Re: [squid-users] faster to not cache large or streamed files?

From: <adam-s@dont-contact.us>
Date: Tue, 29 Apr 2003 21:56:27 -0700

On 30 Apr 2003 12:18:59 +1000, Robert wrote:
>Well, first things first:
>aufs means that squid won't delay processing during disk writes, other
>than for cache hits on other requests.

Robert, thanks again for following up with your suggestions. While I
realize the idea of aufs is that it won't block, still the disk heads
can only write/read one file/bitty at a time. Since I only have the
one disk I figured it would be best to minimize large writes so it
could handle all the other reads and writes it has to handle. On the
other hand, I followed a post here or the FAQ and dug up the fastest
disk I could, a 10K RPM - hence the external diskpack and card. But
using the fast disk to cache files that no other user will access just
seems a waste of disk reads/writes, cpu, etc. I want to avoid that.

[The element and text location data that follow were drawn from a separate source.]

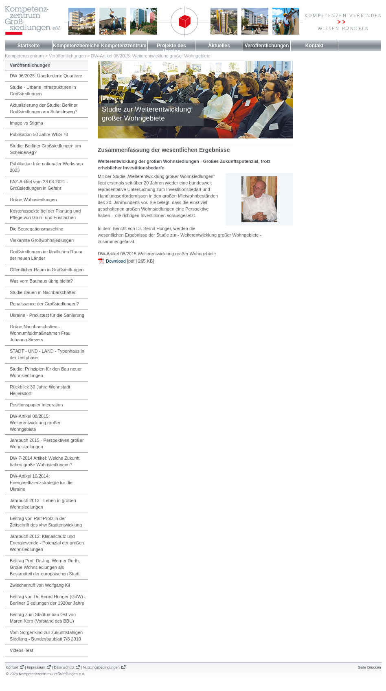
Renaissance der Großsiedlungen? (44, 303)
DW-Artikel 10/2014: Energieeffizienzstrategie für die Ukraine (41, 482)
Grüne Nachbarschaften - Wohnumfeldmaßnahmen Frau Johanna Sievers (40, 333)
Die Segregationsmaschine (36, 228)
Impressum (36, 667)
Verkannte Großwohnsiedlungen (42, 240)
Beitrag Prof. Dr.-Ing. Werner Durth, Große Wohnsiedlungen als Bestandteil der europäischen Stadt (45, 567)
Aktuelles (219, 45)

>If you are getting less than your full i/n connection - and you have no
>other traffic, plus the sites you are accessing have enough grunt to
>saturate your link, then you can review squid.

My goal is to serve pages as quickly as possible so users won't
complain. The connection was the bottle neck until we split the
traffic between two T-1's (thanks to tcp_outgoing_address). I still
want to review/tune squid as the Internet surfing from each "office"
seems to be doubling each year.

>If you are getting good performance (say 80% of your links nominal speed
>during busy periods), then there is unlikely to be a bottleneck in your
>squid environment.

How are you measuring "good performance" - from squid's stats or users
complaing pages are slow? What we do is hit a basketful of pages 1st
via the proxy and then direct and compare the times. Squid is still
slower during peak times (most of midday) even though some of the
various test sites should have already cached pages which should have
made the total page drawing faster...

>optimising for cost (greatest byte count hit %), performance (greatest
>request hit % and lowest median service time)...

If I read this correctly you are referring to caching methods like LRU
vs. GDSF? Like I wrote earlier, we want to optimize for more hits -
if that is what you mean by performance then yes that's our goal. By
lowest median service time do you mean emphasis on tuning the cache
itself to more efficiently serve up pages or something else? Sorry I
didn't quite understand these 3 relative to what I already know about
squid.

>As for not caching large / streaming files other than windows update -
>thats something that GDSF will address anyway. U

So you are confirming my question that if we have GDSF (as we do) then
we probably don't need the "no_cache deny" directive?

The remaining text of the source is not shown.